DAD-3DHeads: A Large-scale Dense, Accurate and Diverse Dataset for 3D Head Alignment from a Single Image
This work addresses the problem of accurate 3D head modeling in uncontrolled environments for computer vision applications, though it is incremental as it builds on existing datasets and methods.
The authors tackled 3D head alignment from single images by introducing DAD-3DHeads, a large-scale dataset with over 3.5K landmarks, and DAD-3DNet, a model that outperforms or matches state-of-the-art in tasks like 3D head pose estimation and face shape reconstruction on benchmarks such as AFLW2000-3D and NoW.

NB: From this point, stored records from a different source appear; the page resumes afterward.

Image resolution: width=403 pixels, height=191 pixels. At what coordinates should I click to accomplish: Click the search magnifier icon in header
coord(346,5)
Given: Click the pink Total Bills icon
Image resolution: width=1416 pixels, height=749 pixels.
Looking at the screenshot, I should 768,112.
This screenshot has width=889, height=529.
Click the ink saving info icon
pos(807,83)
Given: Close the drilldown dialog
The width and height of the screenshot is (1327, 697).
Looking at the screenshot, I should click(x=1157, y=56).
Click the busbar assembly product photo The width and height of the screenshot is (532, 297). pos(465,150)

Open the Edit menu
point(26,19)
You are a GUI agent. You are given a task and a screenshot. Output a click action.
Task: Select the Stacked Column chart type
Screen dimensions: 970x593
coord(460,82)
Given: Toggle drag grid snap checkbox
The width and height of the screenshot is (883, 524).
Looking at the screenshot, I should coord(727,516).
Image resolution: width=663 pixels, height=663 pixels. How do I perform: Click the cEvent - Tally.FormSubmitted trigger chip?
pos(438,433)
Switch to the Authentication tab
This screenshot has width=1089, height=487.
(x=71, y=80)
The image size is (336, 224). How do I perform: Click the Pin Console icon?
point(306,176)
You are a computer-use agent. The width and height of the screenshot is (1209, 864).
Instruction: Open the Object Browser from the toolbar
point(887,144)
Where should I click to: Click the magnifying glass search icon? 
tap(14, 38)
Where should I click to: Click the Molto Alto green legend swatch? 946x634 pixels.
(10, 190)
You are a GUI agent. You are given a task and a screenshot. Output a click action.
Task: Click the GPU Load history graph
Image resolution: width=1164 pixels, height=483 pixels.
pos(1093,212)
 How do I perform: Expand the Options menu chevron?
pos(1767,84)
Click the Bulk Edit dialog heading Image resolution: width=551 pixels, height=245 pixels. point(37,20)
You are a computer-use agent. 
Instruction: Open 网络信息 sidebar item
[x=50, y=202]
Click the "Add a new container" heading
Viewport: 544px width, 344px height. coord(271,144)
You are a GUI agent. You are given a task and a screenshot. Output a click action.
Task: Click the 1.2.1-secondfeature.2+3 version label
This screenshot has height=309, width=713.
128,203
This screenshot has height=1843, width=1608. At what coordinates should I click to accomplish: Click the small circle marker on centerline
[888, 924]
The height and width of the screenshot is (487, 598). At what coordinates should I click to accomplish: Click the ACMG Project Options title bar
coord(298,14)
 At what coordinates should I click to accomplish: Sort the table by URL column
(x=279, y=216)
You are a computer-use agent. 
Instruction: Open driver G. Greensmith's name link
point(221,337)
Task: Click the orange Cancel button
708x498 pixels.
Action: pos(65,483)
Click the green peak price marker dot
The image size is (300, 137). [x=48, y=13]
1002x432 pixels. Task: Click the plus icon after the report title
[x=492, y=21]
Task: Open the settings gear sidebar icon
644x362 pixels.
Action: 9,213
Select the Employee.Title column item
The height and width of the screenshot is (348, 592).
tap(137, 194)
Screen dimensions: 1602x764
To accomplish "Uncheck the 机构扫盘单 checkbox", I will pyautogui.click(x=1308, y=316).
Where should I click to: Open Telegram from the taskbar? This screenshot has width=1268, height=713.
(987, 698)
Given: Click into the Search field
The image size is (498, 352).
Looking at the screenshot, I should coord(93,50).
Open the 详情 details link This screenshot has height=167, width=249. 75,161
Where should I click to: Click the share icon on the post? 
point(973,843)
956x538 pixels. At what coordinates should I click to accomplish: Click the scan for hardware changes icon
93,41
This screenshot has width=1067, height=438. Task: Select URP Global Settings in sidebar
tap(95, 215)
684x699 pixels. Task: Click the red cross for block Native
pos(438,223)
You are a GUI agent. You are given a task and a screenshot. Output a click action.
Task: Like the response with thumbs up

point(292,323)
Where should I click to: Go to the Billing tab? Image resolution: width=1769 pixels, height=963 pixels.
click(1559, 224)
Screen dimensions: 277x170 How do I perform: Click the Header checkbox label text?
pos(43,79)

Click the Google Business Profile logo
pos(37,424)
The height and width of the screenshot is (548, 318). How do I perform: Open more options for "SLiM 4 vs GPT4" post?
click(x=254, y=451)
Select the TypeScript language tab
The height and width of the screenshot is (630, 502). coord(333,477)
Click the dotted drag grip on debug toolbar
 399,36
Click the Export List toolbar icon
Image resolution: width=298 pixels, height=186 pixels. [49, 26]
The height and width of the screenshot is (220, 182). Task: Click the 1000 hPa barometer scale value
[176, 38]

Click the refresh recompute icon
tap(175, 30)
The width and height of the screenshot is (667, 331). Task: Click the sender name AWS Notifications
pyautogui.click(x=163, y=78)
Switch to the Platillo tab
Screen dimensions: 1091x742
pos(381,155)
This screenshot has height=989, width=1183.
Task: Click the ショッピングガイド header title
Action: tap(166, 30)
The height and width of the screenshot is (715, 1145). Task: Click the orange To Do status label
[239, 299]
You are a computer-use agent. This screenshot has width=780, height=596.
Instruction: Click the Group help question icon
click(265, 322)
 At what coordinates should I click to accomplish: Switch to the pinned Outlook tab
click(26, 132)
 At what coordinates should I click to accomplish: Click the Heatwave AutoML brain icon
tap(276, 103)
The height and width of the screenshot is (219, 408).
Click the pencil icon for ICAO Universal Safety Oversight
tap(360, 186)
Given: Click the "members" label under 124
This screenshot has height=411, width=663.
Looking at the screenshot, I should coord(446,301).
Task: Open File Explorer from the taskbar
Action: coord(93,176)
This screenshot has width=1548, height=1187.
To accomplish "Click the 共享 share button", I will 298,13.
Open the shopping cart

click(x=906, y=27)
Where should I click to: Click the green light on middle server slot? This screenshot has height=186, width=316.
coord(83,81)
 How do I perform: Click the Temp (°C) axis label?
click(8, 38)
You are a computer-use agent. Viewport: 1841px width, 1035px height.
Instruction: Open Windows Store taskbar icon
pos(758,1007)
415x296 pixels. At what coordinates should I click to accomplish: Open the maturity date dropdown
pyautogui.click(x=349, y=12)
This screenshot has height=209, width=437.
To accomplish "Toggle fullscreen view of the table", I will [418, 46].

We present DAD-3DHeads, a dense and diverse large-scale dataset, and a robust model for 3D Dense Head Alignment in the wild. It contains annotations of over 3.5K landmarks that accurately represent 3D head shape compared to the ground-truth scans. The data-driven model, DAD-3DNet, trained on our dataset, learns shape, expression, and pose parameters, and performs 3D reconstruction of a FLAME mesh. The model also incorporates a landmark prediction branch to take advantage of rich supervision and co-training of multiple related tasks. Experimentally, DAD-3DNet outperforms or is comparable to the state-of-the-art models in (i) 3D Head Pose Estimation on AFLW2000-3D and BIWI, (ii) 3D Face Shape Reconstruction on NoW and Feng, and (iii) 3D Dense Head Alignment and 3D Landmarks Estimation on DAD-3DHeads dataset. Finally, the diversity of DAD-3DHeads in camera angles, facial expressions, and occlusions enables a benchmark to study in-the-wild generalization and robustness to distribution shifts. The dataset webpage is https://p.farm/research/dad-3dheads.